- [WHAT THIS TASK INVOLVES]:
Retyping should cover only the lines from the one containing "Where should I click to: Click the undo" through the final line of the records, with pictures omitted.

(Pixel coordinate grounding data)
-*-*-

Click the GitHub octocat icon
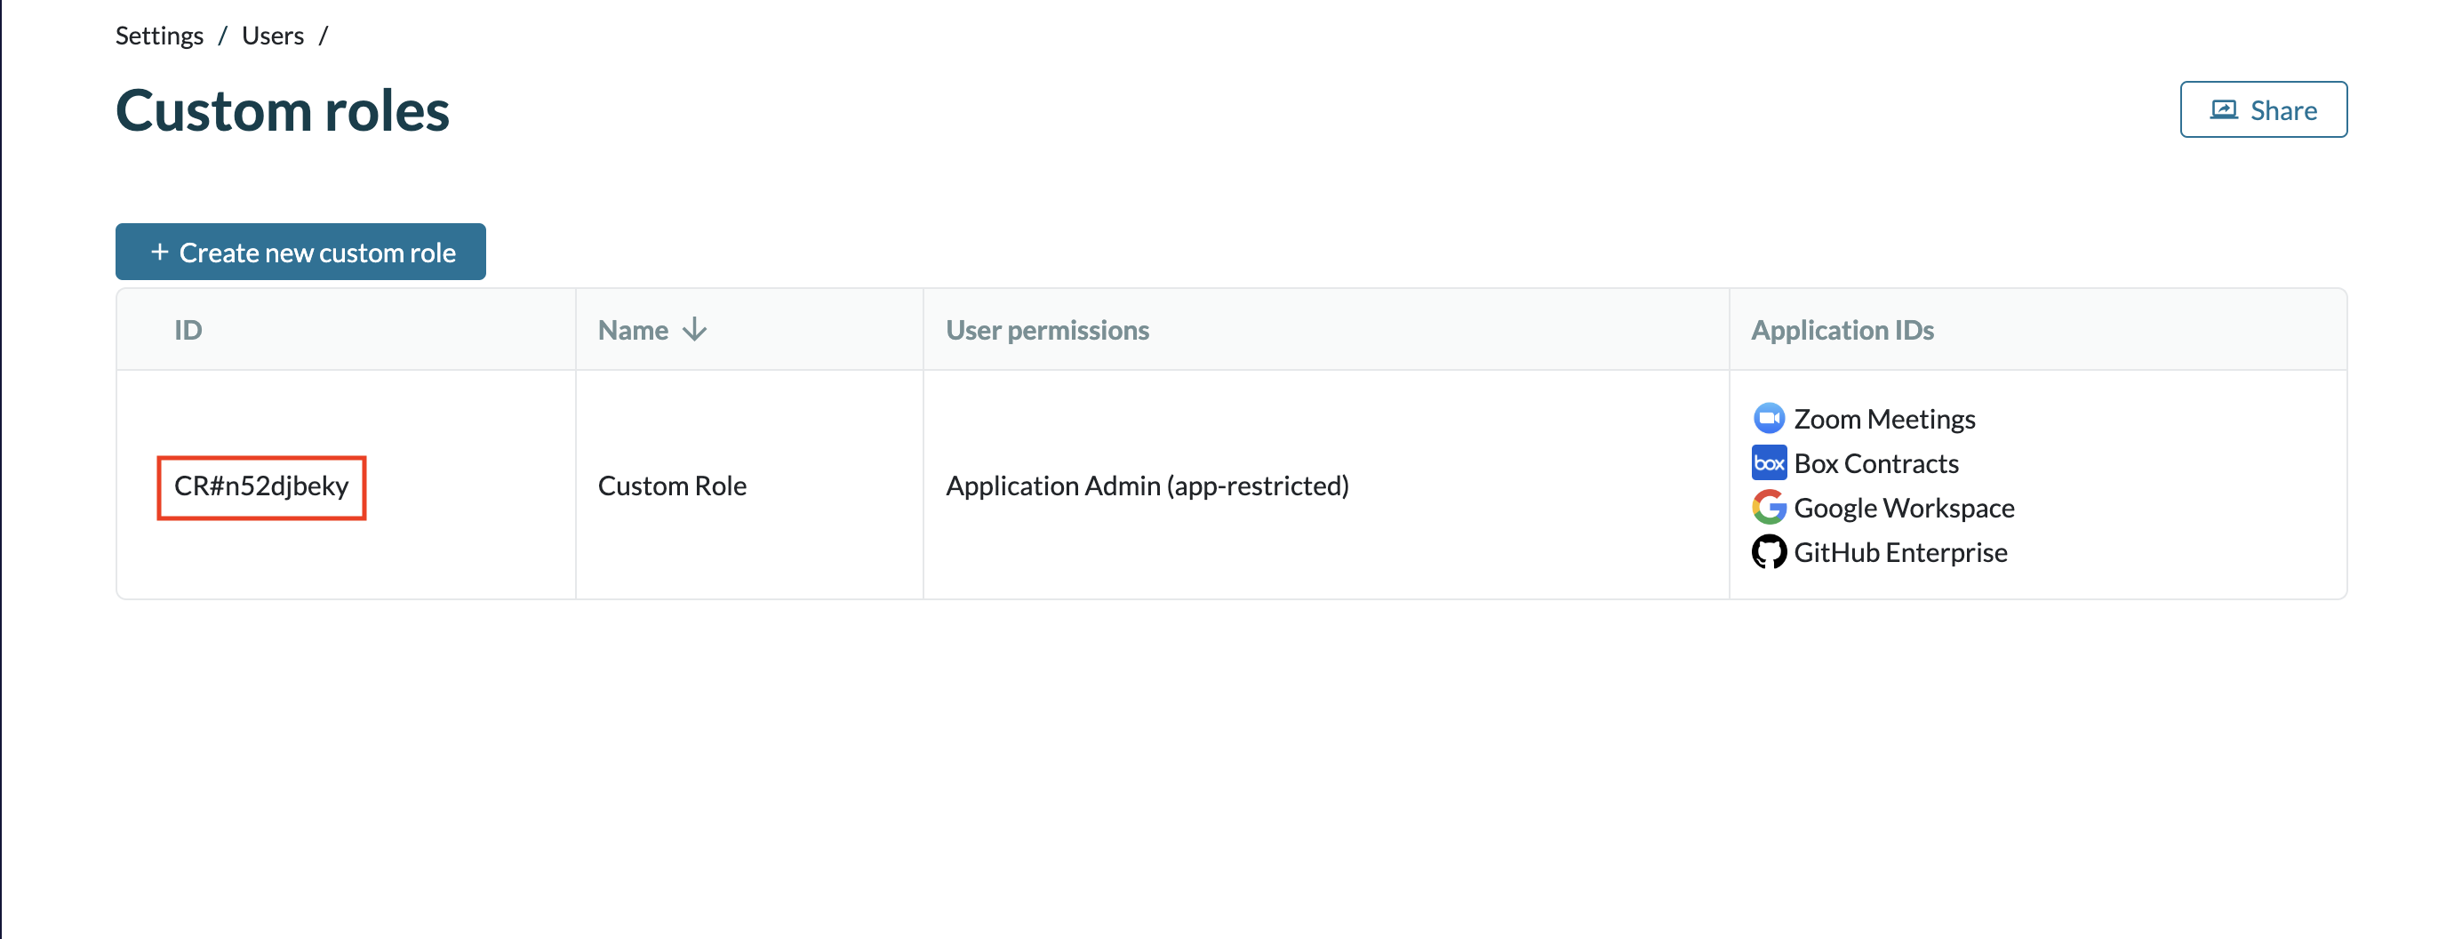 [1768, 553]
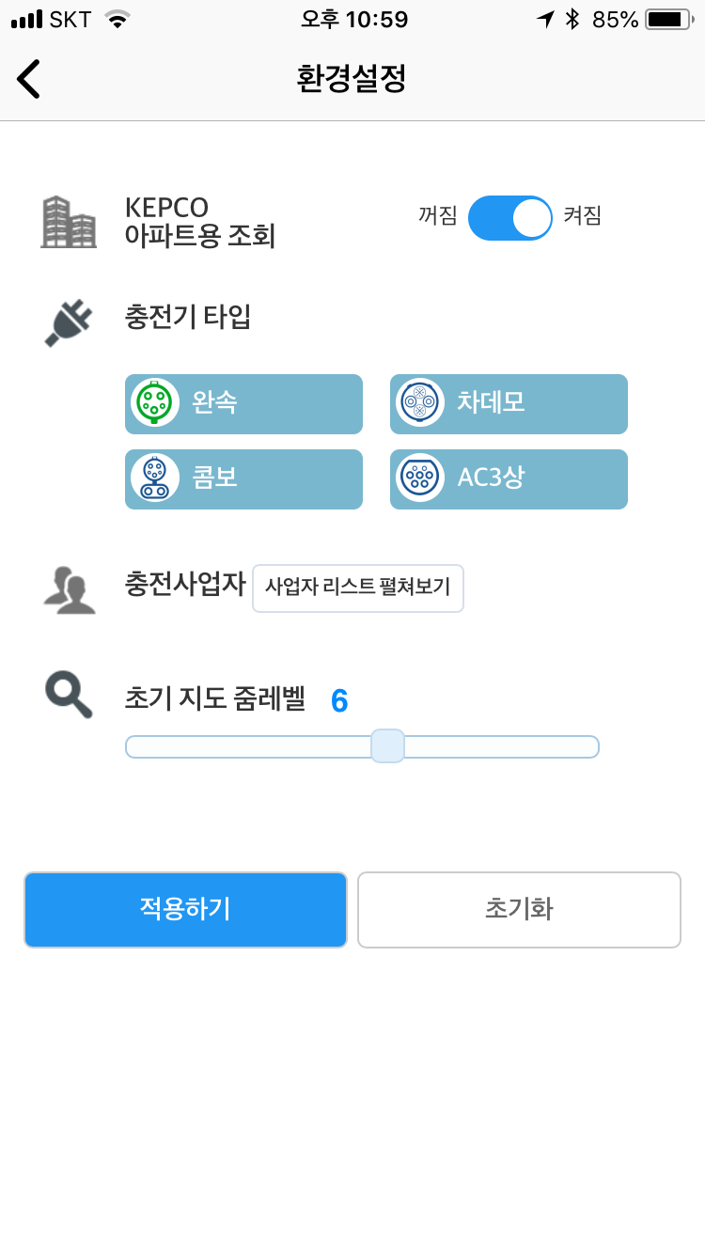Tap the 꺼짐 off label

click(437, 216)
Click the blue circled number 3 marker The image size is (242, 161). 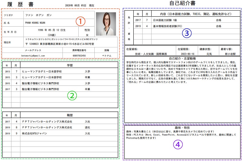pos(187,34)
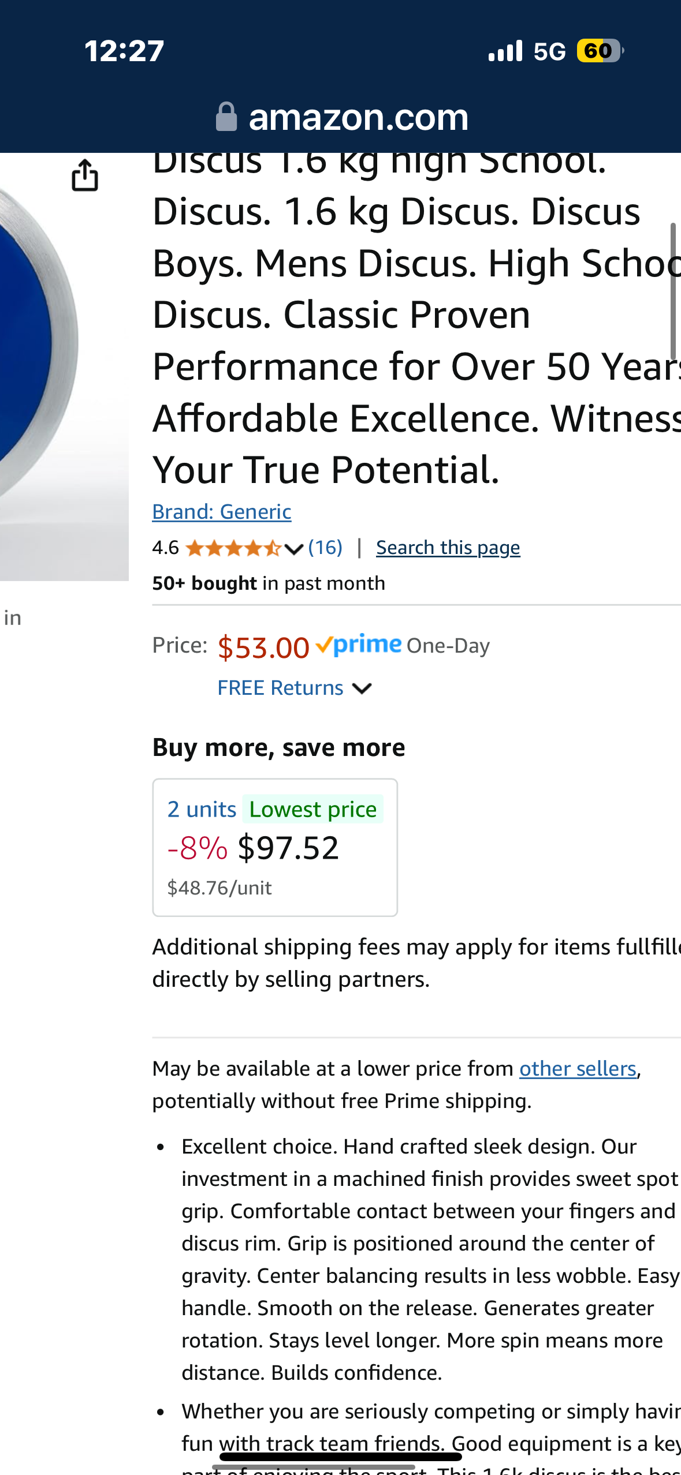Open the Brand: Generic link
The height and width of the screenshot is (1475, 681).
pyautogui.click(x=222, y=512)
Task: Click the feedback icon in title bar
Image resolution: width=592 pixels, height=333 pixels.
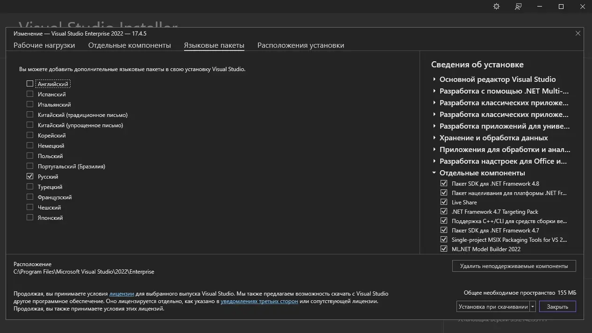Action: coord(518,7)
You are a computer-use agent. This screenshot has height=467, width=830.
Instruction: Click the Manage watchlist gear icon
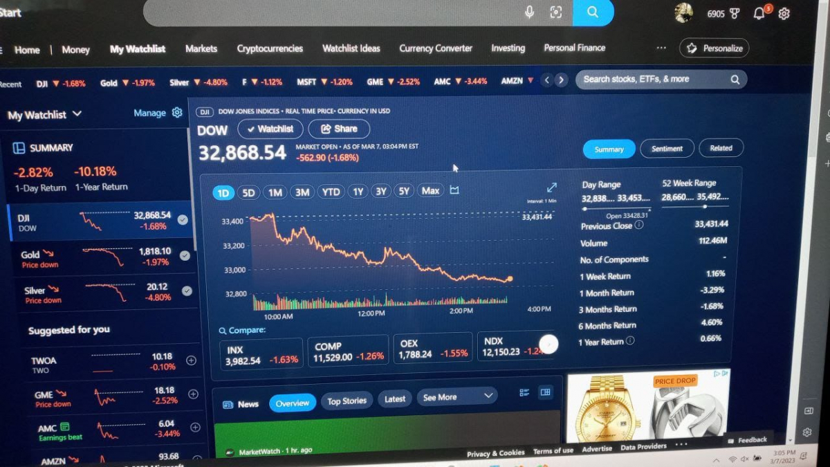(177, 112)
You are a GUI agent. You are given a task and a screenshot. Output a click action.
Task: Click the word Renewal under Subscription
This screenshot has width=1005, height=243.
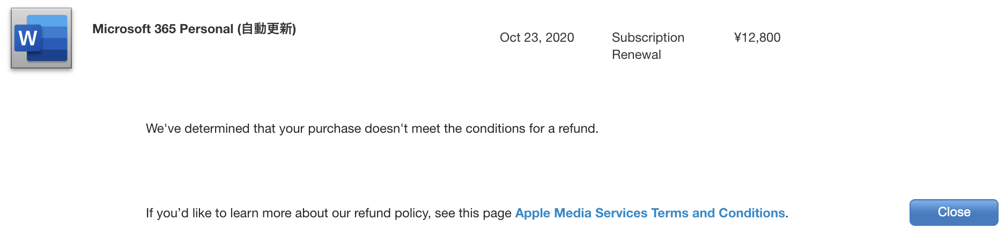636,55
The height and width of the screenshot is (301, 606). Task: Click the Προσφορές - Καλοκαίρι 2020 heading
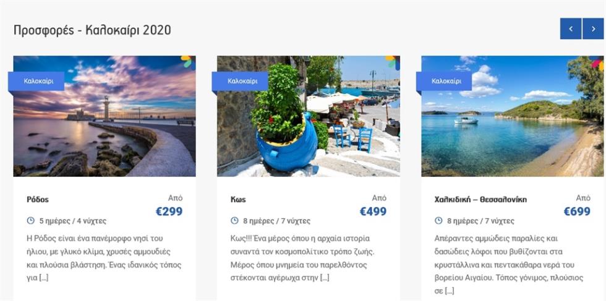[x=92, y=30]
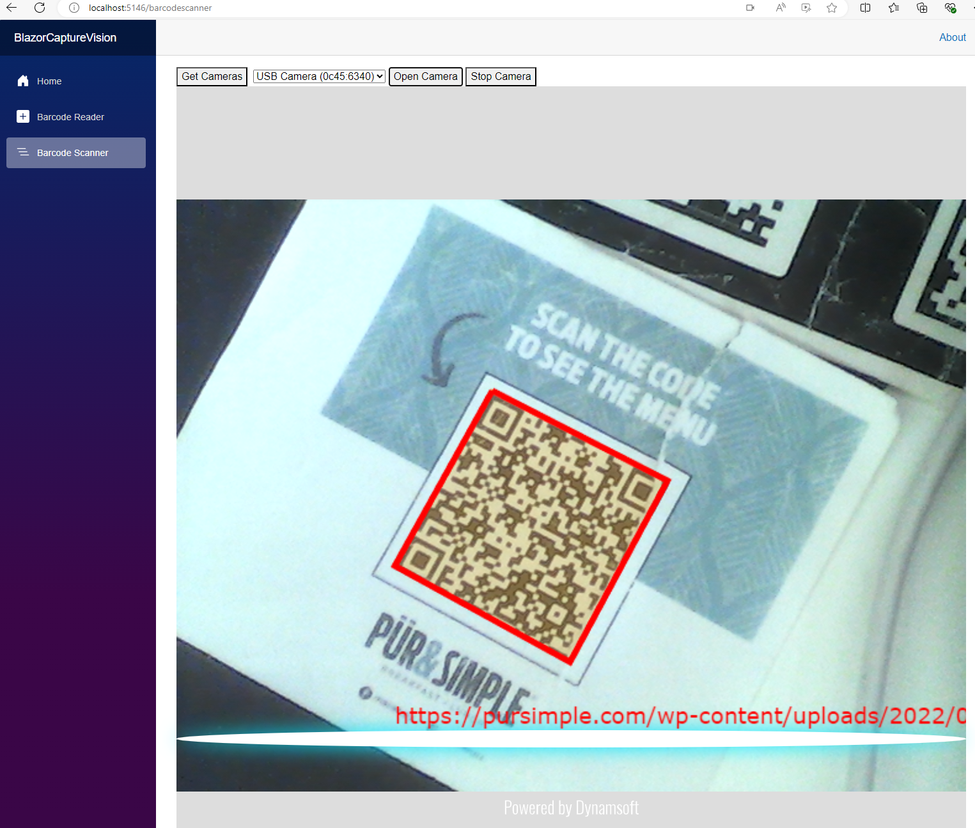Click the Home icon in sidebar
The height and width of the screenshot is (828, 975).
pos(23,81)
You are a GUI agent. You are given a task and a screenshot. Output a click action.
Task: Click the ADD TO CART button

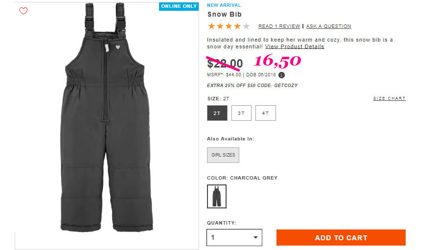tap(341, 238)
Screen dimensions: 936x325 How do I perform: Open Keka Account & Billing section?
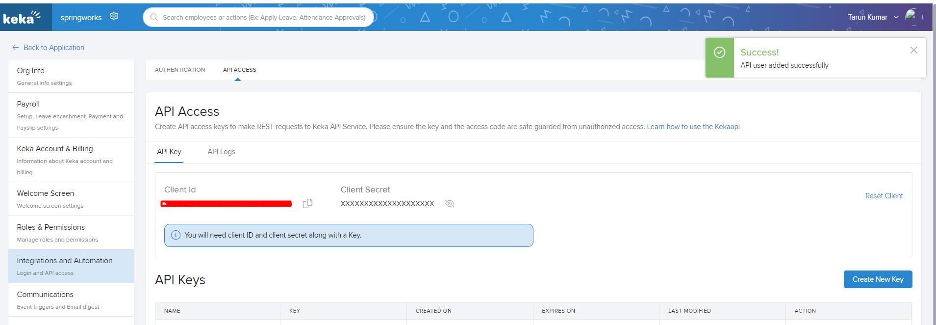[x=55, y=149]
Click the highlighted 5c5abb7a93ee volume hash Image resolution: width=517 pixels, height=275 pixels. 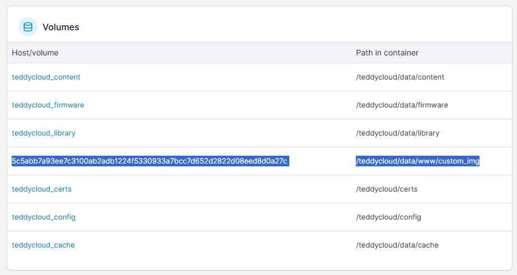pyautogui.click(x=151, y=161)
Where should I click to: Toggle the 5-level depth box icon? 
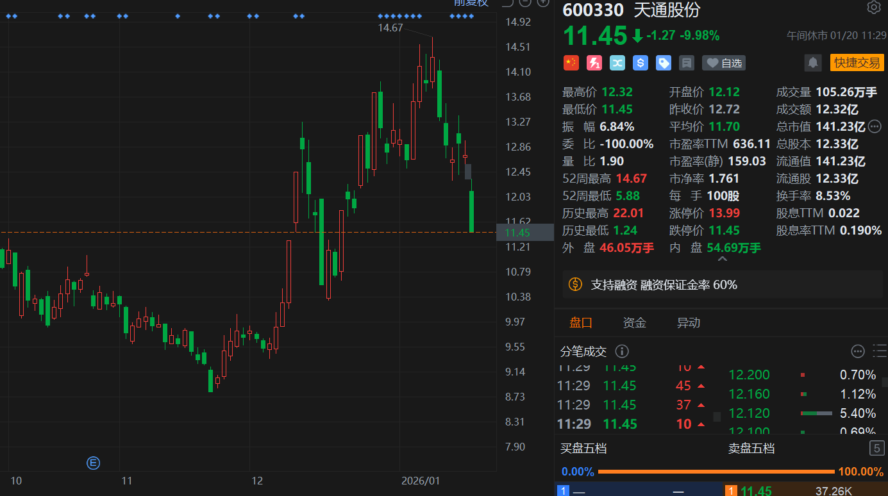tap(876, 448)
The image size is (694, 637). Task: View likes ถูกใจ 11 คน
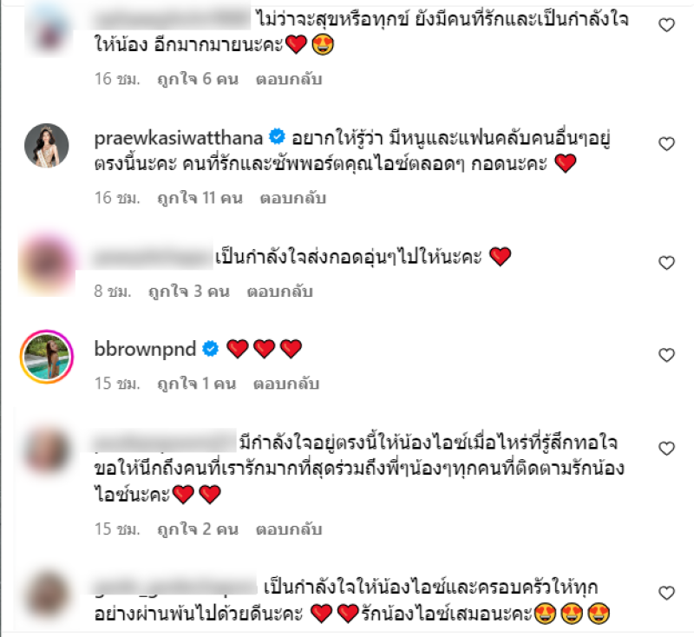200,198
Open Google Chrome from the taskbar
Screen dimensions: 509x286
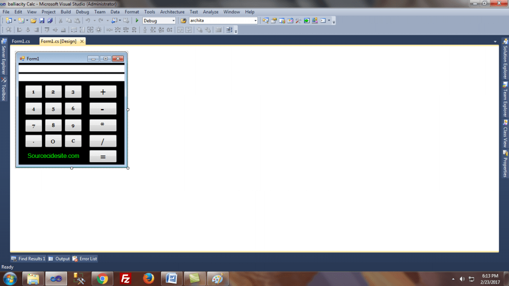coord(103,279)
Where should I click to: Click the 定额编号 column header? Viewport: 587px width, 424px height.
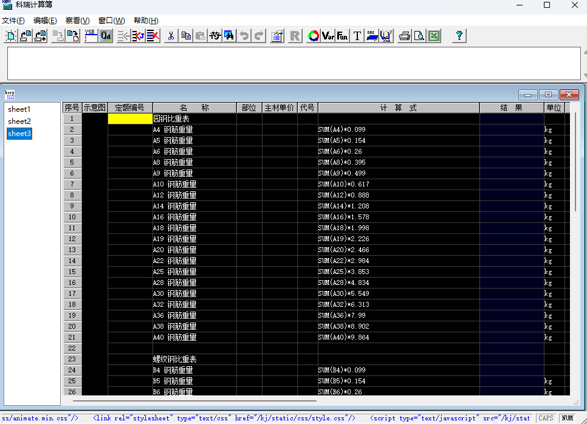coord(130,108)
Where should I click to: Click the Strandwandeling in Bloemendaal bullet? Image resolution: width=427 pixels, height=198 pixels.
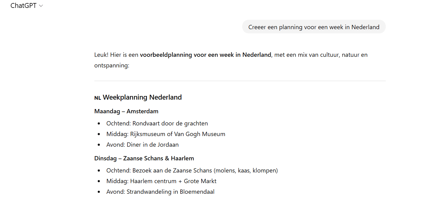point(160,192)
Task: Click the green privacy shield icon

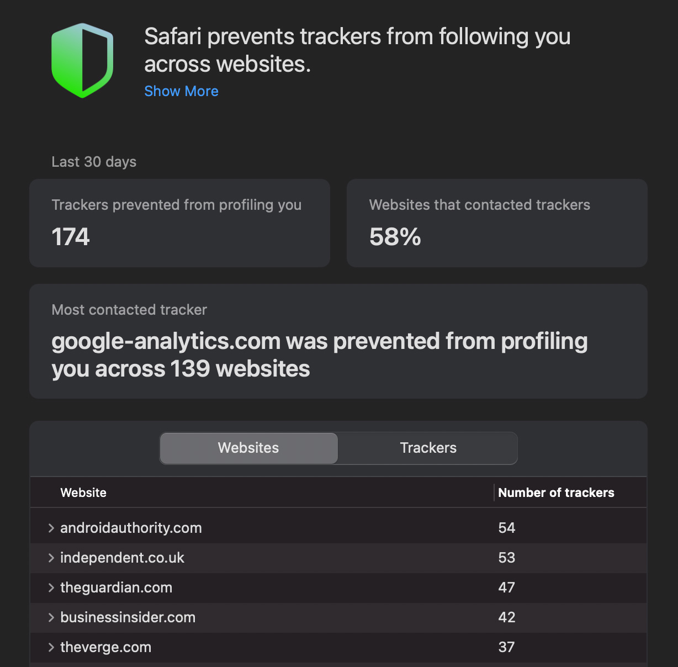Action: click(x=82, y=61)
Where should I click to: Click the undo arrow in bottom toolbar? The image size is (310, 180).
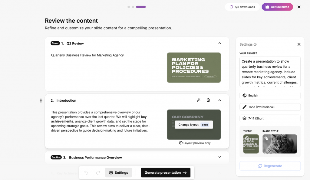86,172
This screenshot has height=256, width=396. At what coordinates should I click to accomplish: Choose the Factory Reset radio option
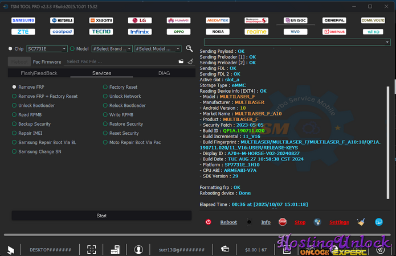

-*-*-

- [EXPECTED ANSWER]:
Where should I click to: Click the undo arrow in bottom toolbar? The image size is (310, 180).
86,172
This screenshot has height=256, width=396. At what coordinates should I click to accomplish: Choose the Factory Reset radio option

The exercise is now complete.